▶ [RECORDS SHOWN]

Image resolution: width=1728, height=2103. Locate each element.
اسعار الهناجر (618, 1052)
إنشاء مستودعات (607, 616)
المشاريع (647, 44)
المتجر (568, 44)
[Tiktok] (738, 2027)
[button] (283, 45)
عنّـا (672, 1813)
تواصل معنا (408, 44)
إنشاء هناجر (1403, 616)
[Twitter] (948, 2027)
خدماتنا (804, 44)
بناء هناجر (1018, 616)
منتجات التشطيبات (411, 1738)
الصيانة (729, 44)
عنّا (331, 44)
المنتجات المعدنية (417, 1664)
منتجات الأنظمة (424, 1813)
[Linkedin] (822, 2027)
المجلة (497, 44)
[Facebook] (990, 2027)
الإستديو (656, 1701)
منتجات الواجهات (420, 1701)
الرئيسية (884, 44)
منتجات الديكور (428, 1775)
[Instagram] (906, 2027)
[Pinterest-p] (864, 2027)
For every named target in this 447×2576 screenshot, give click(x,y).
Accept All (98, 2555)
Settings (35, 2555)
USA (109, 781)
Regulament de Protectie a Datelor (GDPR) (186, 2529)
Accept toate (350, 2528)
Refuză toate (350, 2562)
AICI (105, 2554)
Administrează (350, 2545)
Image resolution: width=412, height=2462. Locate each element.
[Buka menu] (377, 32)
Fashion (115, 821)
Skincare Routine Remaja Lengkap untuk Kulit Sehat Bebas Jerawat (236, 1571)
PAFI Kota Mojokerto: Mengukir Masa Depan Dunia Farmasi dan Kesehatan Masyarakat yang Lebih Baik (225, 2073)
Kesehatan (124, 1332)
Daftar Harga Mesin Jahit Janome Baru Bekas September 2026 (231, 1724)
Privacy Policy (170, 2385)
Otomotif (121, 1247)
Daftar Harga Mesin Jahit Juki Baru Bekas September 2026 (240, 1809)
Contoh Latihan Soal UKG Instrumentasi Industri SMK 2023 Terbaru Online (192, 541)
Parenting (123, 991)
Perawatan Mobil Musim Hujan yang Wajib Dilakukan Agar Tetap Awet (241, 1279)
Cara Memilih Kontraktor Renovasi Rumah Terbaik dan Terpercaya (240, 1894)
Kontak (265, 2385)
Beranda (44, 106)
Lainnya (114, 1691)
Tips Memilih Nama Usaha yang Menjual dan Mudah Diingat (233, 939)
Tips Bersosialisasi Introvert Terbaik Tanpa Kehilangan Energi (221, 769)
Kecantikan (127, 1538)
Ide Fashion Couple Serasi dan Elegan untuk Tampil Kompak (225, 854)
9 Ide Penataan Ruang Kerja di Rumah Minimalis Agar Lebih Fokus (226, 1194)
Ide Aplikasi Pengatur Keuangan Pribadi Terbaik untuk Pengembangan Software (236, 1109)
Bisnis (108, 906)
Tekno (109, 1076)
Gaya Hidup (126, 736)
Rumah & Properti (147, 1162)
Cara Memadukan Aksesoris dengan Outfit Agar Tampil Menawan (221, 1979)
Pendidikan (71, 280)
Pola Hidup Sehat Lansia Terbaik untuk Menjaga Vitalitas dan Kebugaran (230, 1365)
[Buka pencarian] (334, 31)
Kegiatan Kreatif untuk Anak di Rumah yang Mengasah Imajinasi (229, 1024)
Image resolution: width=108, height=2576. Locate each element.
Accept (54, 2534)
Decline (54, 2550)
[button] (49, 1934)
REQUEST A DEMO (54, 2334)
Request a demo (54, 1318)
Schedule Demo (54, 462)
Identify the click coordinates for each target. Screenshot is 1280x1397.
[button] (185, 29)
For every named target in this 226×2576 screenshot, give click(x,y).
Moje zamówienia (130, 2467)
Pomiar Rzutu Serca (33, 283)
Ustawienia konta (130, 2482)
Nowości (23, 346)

▶ [REQUIREMENT] Above are the records. Print exactly, and only, the lines from the line with "منتجات الأنظمة (424, 1813)" to the line with "Tips Memilih Nama", both inclusive.

▶ [ANSWER SPACE]
منتجات الأنظمة (424, 1813)
[Linkedin] (822, 2027)
المجلة (497, 44)
[Facebook] (990, 2027)
الإستديو (656, 1701)
منتجات الواجهات (420, 1701)
الرئيسية (884, 44)
منتجات الديكور (428, 1775)
[Instagram] (906, 2027)
[Pinterest-p] (864, 2027)
For every named target in this 447×2576 screenshot, give click(x,y).
Accept All (98, 2555)
Settings (35, 2555)
USA (109, 781)
Regulament de Protectie a Datelor (GDPR) (186, 2529)
Accept toate (350, 2528)
Refuză toate (350, 2562)
AICI (105, 2554)
Administrează (350, 2545)
Image resolution: width=412, height=2462. Locate each element.
[Buka menu] (377, 32)
Fashion (115, 821)
Skincare Routine Remaja Lengkap untuk Kulit Sehat Bebas Jerawat (236, 1571)
PAFI Kota Mojokerto: Mengukir Masa Depan Dunia Farmasi dan Kesehatan Masyarakat yang Lebih Baik (225, 2073)
Kesehatan (124, 1332)
Daftar Harga Mesin Jahit Janome Baru Bekas September 2026 (231, 1724)
Privacy Policy (170, 2385)
Otomotif (121, 1247)
Daftar Harga Mesin Jahit Juki Baru Bekas September 2026 (240, 1809)
Contoh Latihan Soal UKG Instrumentasi Industri SMK 2023 Terbaru Online (192, 541)
Parenting (123, 991)
Perawatan Mobil Musim Hujan yang Wajib Dilakukan Agar Tetap Awet (241, 1279)
Cara Memilih Kontraktor Renovasi Rumah Terbaik dan Terpercaya (240, 1894)
Kontak (265, 2385)
Beranda (44, 106)
Lainnya (114, 1691)
Tips Memilih Nama Usaha yang Menjual dan Mudah Diingat (233, 939)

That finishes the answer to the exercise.